#### [Collected data]
----------
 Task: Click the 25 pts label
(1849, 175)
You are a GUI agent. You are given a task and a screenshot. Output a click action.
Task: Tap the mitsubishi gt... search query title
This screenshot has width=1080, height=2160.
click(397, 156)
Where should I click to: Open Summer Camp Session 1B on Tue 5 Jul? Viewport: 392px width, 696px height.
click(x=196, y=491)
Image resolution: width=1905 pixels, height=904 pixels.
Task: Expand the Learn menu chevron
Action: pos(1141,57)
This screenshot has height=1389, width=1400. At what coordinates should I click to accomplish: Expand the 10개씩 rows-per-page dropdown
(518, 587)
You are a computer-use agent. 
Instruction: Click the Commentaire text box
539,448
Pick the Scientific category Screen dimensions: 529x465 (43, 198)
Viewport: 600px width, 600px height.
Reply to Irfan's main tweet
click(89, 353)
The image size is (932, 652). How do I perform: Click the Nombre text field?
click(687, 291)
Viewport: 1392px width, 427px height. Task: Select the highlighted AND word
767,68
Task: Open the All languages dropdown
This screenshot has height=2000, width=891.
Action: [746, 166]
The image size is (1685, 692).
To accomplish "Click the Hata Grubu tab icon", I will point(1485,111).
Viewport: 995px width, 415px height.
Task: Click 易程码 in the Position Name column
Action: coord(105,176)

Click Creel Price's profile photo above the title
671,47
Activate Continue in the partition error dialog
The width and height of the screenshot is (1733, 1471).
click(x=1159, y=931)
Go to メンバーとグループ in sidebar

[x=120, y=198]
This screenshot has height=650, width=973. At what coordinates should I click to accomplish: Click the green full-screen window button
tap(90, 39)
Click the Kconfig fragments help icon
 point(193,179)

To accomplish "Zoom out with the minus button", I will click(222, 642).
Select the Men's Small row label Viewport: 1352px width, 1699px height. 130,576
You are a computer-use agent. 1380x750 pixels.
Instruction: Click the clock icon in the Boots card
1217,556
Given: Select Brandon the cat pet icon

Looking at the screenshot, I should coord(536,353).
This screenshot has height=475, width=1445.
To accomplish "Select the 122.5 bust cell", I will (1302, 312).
----------
#### [THE PROBLEM]
Your response should be each line that includes the word "agent", copied from the records.

#### [OUTPUT]
You are a GUI agent. You are given a task and a screenshot. Output a click action.
You are a computer-use agent. 
You are a computer-use agent. 1380x750 pixels.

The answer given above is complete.